I am sorry -- but I find it more than "just coincidental" that New Jersey (the home state of much of big pharma) is the only state in the nation where a psychiatric patient has no meaningful right to appeal forced psycho-tropic medication orders. The New York Times has done an excellent job with this story this morning, detailing a federal lawsuit filed yesterday on behalf of New Jersey psychiatric patients. [Cue the erstwhile Asenapine Chronicler -- Salmon.]
The notion that a prisoner in New Jersey has a more meaningful right to refuse medication, than a patient in a private mental ward, is simply jaw-slacking. This suit will ultimately succeed, as it is certainly true that the due process clause of the 14th amendment requires meaningful rights of appeal be available -- appeal to an independent tribual, at a minimum -- for such forced, and life altering, abridgments of fundamental personal freedoms and liberties.
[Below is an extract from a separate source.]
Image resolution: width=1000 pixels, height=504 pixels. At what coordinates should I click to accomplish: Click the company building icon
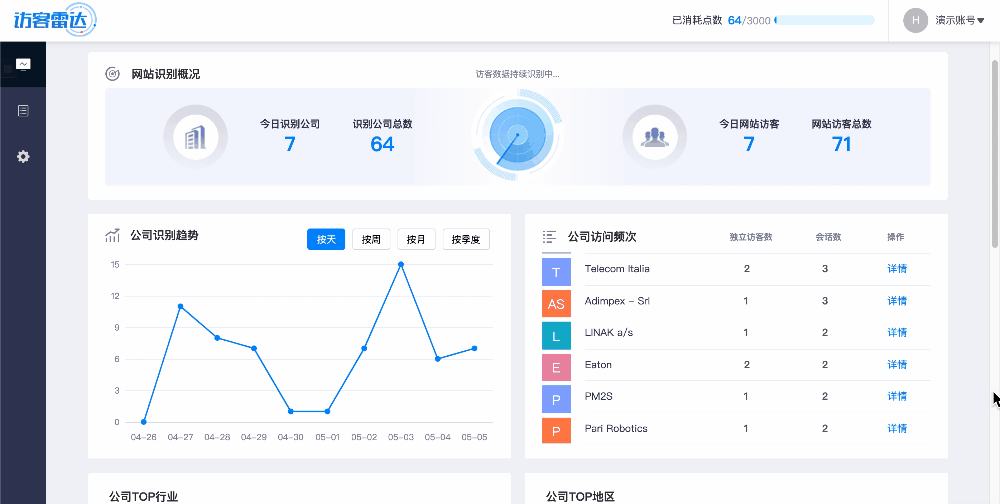pos(195,136)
Here's a snippet -- but do go read it all:
. . . .Twenty-nine states require a judge’s ruling for involuntary medication, according to the suit, including New York, Connecticut and other large states, like California, Florida and Texas. Five other states leave the decision to an individual or panel outside the hospital. Some states also provide an advocate to represent a patient in a hearing on forced medication.
But in New Jersey, state rules allow a patient in a state hospital to appeal medication decisions only to people in the hospital. The lawsuit contends that the internal appeal process is routinely ignored and that psychiatric patients in private hospitals lack any opportunity to appeal medication regimens at all.
The suit, filed in Federal District Court in Trenton by the group Disability Rights New Jersey, seeks a court order requiring the state to provide judicial review of involuntary medication. It notes that a prison inmate has more power to contest treatment decisions than a psychiatric patient. . . .
Of course, we have discussed the over-prescription of legacy-Schering Plough's asenapine before -- it is now called Saphris® (a New Merck's drug), in the US and Sycrest® in Europe. [Paging Salmon. . . it seems another installment of "The Asenapine Chronicles", is now due.]